Repeat the listing that follows exactly, please.

=== Section Start ===

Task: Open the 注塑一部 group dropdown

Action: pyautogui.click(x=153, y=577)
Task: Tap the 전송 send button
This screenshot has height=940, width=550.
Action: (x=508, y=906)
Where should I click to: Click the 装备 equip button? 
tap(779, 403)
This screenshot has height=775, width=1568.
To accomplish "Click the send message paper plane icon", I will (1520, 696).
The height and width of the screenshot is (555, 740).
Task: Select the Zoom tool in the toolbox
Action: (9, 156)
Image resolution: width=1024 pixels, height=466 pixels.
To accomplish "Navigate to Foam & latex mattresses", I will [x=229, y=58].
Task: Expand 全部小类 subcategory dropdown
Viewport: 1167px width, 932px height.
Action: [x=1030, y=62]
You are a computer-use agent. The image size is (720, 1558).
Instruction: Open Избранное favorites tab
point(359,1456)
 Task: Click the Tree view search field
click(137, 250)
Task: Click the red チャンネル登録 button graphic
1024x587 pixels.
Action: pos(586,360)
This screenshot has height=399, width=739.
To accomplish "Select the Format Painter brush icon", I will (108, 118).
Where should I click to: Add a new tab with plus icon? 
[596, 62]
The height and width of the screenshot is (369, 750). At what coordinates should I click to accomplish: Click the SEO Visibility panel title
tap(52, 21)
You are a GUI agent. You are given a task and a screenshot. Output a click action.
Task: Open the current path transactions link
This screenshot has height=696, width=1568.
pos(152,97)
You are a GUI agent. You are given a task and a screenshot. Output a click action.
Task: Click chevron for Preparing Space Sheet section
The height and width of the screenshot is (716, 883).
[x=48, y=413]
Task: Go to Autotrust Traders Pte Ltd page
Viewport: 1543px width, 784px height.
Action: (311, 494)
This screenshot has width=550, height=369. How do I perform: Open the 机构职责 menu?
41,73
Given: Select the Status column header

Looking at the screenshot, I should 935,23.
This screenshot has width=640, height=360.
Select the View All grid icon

=== Section End ===

● **Solution to the problem**
Task: Open the 注塑一部 group dropdown

Action: pyautogui.click(x=153, y=577)
Task: Tap the 전송 send button
This screenshot has height=940, width=550.
Action: (x=508, y=906)
Where should I click to: Click the 装备 equip button? 
tap(779, 403)
This screenshot has height=775, width=1568.
To accomplish "Click the send message paper plane icon", I will (1520, 696).
The height and width of the screenshot is (555, 740).
Task: Select the Zoom tool in the toolbox
Action: (9, 156)
Image resolution: width=1024 pixels, height=466 pixels.
To accomplish "Navigate to Foam & latex mattresses", I will [x=229, y=58].
Task: Expand 全部小类 subcategory dropdown
Viewport: 1167px width, 932px height.
Action: [x=1030, y=62]
You are a computer-use agent. The image size is (720, 1558).
Instruction: Open Избранное favorites tab
point(359,1456)
 Task: Click the Tree view search field
click(137, 250)
Task: Click the red チャンネル登録 button graphic
1024x587 pixels.
Action: pos(586,360)
This screenshot has height=399, width=739.
To accomplish "Select the Format Painter brush icon", I will (108, 118).
Where should I click to: Add a new tab with plus icon? 
[596, 62]
The height and width of the screenshot is (369, 750). At what coordinates should I click to accomplish: Click the SEO Visibility panel title
tap(52, 21)
You are a GUI agent. You are given a task and a screenshot. Output a click action.
Task: Open the current path transactions link
This screenshot has height=696, width=1568.
pos(152,97)
You are a GUI agent. You are given a task and a screenshot. Output a click action.
Task: Click chevron for Preparing Space Sheet section
The height and width of the screenshot is (716, 883).
[x=48, y=413]
Task: Go to Autotrust Traders Pte Ltd page
Viewport: 1543px width, 784px height.
Action: (311, 494)
This screenshot has width=550, height=369. How do I perform: Open the 机构职责 menu?
41,73
Given: Select the Status column header

Looking at the screenshot, I should 935,23.
This screenshot has width=640, height=360.
Select the View All grid icon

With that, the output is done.